··· DOCUMENT PASSAGE
4.1.5 Penalty measures
Finally, our analysis of institutional incentives also revealed a “carrot-and-stick” approach at some universities: in addition to the rewards, several universities stipulated punishment measures for quality assurance purposes. One university had incentive measures to multiply the teaching workloads calculation for EMI courses, but also stated that if an EMI course failed the teaching evaluation, the teaching workload would be calculated in the same way as a Chinese-medium course. Three universities regulated that EMI teachers who failed teaching evaluations or had poor teaching performance would be prohibited from delivering EMI courses for one semester or forever. Another university initiated a university-wide evaluation of EMI curricula. The evaluation was based on the reviews by both expert panels and students. If an EMI course failed that evaluation, it would need to make improvements within a certain timeframe or otherwise be terminated.
4.2 Incentives in practice
4.2.1 First-hand insights of institutional policies in practice
While our analysis of policy documents could present a general depiction of what incentive measures were in place (which were solely extrinsic in nature), they could not provide a rich description of how these incentives were implemented into practice, nor how various stakeholders received them. Thus, to further our knowledge in this area, we drew on the interview data where incentives were discussed explicitly.
······
··· GIVEN INFORMATION
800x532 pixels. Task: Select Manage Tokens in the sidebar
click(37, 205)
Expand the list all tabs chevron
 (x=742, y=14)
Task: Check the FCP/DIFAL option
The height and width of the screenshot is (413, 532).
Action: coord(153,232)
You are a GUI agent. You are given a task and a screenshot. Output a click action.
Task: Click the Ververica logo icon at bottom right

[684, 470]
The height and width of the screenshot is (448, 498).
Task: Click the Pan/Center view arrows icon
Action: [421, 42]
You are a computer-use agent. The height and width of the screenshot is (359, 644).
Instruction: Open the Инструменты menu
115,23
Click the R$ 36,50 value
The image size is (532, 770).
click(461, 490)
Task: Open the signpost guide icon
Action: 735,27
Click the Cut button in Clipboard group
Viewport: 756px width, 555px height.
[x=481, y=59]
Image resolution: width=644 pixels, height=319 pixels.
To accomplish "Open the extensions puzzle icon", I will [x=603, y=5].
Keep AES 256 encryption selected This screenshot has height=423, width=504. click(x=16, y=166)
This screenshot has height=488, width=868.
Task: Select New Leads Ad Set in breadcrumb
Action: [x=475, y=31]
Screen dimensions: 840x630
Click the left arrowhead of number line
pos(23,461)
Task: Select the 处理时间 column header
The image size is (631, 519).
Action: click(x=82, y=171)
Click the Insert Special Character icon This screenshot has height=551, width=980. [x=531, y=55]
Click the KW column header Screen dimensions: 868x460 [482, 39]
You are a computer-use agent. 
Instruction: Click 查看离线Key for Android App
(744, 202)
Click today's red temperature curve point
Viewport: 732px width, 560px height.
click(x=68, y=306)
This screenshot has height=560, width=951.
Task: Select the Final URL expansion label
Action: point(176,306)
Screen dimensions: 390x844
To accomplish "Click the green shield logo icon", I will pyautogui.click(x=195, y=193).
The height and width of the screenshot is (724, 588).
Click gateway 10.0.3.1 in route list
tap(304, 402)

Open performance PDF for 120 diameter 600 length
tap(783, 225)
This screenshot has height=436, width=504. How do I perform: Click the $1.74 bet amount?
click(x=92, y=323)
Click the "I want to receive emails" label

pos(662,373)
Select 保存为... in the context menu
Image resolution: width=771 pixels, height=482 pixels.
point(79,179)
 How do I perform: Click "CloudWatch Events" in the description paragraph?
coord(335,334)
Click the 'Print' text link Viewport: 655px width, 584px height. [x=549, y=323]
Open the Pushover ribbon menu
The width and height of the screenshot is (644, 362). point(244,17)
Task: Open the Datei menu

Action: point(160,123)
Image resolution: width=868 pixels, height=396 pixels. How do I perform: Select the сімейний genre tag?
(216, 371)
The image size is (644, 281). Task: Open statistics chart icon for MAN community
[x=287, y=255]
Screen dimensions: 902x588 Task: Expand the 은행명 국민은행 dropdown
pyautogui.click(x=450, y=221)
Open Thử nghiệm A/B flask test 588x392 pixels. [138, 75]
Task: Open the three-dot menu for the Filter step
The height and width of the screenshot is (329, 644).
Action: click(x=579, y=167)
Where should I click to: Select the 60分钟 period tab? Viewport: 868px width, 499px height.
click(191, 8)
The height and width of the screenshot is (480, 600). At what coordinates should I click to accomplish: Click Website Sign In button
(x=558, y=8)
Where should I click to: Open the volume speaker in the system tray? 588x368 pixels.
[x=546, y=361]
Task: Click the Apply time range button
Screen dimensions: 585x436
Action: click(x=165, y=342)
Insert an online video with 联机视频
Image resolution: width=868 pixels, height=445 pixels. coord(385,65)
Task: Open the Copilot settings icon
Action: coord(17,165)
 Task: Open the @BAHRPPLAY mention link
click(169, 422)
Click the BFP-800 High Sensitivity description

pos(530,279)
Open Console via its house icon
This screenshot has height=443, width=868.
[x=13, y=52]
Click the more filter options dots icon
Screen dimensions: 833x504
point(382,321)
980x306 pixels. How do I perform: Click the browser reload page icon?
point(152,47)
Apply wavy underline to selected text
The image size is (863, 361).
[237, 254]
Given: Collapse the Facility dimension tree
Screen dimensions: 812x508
······
**SET EXERCISE 1:** Repeat the passage on EMI teaching incentives word for word, beginning at the words "4.2 Incentives in" and stopping after "were discussed explicitly.".
**SET EXERCISE 2:** According to the passage on EMI teaching incentives, whose reviews formed the basis of the university-wide evaluation of EMI curricula?

**WRITTEN SOLUTION 1:**
4.2 Incentives in practice
4.2.1 First-hand insights of institutional policies in practice
While our analysis of policy documents could present a general depiction of what incentive measures were in place (which were solely extrinsic in nature), they could not provide a rich description of how these incentives were implemented into practice, nor how various stakeholders received them. Thus, to further our knowledge in this area, we drew on the interview data where incentives were discussed explicitly.

**WRITTEN SOLUTION 2:** Reviews by expert panels and by students.